鬼に家族を惨殺され、唯一生き残った妹・禰豆子も鬼にされてしまった竈門炭治郎が、鬼を抹殺する集団「鬼殺隊」に参加し、厳しい闘いに挑む。炭治郎が出会う魅力的な仲間、強烈な鬼たち、熾烈な戦いの描写など、作品の魅力は数多いが、多くのファンは、「泣ける」と語る。本来、心優しい少年・炭治郎が、妹を人間に戻すという願いのために、鬼に刃を振るう。その切なさとともに、凶悪な鬼たちにも鬼となった「事情」があり、その哀しみが心を打つのである。
こうした現象を見て、時代劇研究家として感じたのは、『鬼滅の刃』ファン、特に若い世代は、時代劇で泣いたことがあったろうか?ということだ。
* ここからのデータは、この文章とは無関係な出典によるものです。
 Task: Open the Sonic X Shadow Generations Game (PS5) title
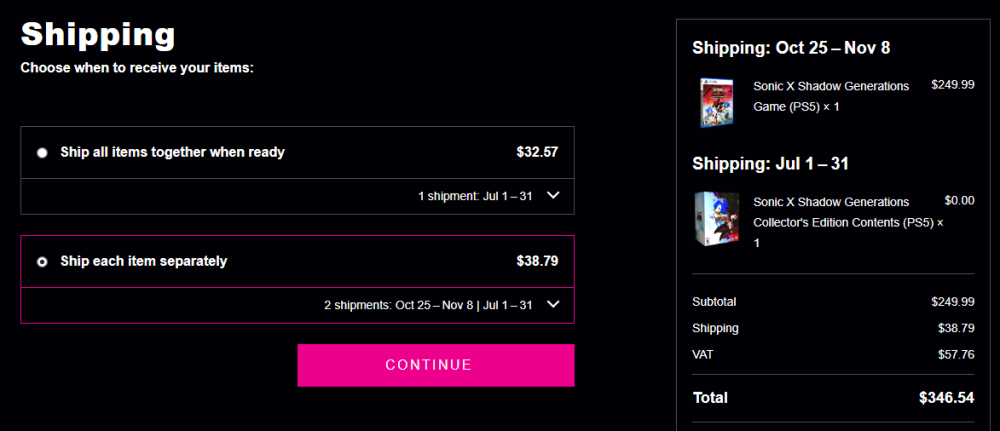click(x=831, y=96)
『鬼滅の刃』は大正時代を舞台にしたダークファンタジーなので、江戸時代の話が多い時代劇とは雰囲気も、技も根本的に違うのだが、命を断ち切る切なさ、相手との関係性で泣ける時代劇はいろいろある。
11月28日にNHK BSプレミアムで放送される『十三人の刺客』もまさしく「泣ける時代劇」として有名な作品だ。
始まりは、明石藩の家老が藩主・松平斉継(渡辺大)の暴君ぶりを訴えて割腹自決したこと。斉継は将軍の弟。絶対権力の身内であることをいいことに多くの人を泣かせている。近く老中就任が決まっており、このままでは天下万民が苦しむと危惧した筆頭老中・土井(里見浩太朗)は、御目付役・島田新左衛門(中村芝翫)に斉継暗殺を指令。新左衛門が密かに集めた刺客たちは、中山道の宿場町を丸ごと改造し、斉継の大名行列を追い込んで死闘を繰り広げる。